Dallas/Ft Worh Star-telegram’s Christopher Kelly makes the argument for Horror Porn here… you see, the adults just don’t get it!
It would be laughable if it wasn’t so tragically deluded.
Teenagers have been consuming massive amounts of crap forever… and adults have always winced.
Comparing Wolf Creek to Hitchcock… or Eli Roth to someone who can direct?!?!? Come on!!!
Horror films, like most of cinema, is cyclical. Scream marked the end of slasher horror in 1996. In a few years, someone will come up with an all-out satire of Saw and the others. And horror will be dead. And five or six years later, it will come back again. And so on and so on and so on.
The current trend is similar to tattoos… faster pussycat, kill, kill. How can you rebel against a generation that grew up smoking pot and getting laid? Tattoos, random oral sex, and more realistic movies about killing people.

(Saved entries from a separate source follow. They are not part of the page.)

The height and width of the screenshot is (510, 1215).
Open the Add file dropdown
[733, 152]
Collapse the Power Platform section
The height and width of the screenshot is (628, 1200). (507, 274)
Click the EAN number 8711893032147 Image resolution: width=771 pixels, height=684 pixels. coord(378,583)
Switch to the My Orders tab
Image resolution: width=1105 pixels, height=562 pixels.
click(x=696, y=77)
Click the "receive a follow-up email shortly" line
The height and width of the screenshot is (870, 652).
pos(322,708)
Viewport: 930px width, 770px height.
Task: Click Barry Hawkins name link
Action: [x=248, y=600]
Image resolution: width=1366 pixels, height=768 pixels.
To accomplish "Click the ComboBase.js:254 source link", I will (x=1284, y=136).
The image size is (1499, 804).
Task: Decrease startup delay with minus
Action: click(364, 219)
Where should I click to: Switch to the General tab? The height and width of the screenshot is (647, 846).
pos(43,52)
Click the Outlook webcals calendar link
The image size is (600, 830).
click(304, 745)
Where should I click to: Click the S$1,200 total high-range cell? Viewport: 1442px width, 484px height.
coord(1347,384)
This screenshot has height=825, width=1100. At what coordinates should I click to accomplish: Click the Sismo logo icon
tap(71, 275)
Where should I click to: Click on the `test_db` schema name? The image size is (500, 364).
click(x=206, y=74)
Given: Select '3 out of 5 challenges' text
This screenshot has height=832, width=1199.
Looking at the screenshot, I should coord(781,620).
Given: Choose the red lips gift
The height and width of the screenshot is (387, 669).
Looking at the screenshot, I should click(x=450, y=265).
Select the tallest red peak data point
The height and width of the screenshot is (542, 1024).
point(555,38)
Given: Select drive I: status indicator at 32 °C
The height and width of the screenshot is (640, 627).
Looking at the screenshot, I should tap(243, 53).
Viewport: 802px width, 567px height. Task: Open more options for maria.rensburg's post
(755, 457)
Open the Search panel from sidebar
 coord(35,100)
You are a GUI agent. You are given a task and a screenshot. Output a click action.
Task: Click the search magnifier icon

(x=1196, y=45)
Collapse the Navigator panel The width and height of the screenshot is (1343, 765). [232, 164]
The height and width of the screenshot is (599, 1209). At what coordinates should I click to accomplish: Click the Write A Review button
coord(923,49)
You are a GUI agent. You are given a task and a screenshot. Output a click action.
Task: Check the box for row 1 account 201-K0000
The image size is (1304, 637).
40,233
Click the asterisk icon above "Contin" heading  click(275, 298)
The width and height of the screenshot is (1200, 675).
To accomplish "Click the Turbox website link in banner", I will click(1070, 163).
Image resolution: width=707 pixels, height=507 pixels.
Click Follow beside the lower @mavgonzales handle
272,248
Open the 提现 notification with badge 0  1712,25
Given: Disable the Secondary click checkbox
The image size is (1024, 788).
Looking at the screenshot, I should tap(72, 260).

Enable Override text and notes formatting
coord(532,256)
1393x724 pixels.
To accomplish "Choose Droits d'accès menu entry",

For me, Roger Ebert has been the front man for “the adults,” which is to say, if its the emotionless cartoon violence of Tarantino and Rodriguez, great…if it is really disturbing, piss on it and set it on fire.
Me? I am okay with the cartoon stuff or with the realistic stuff. It’s about how the experience connects with me. There has to be a reason why some people connect so well with Eli Roth. To me, he is an aesthetic con artist who is not as clever, funny, or dark as he and his followers claim. Hostel was not crap because it was too tough… but because it wasn’t tough at all.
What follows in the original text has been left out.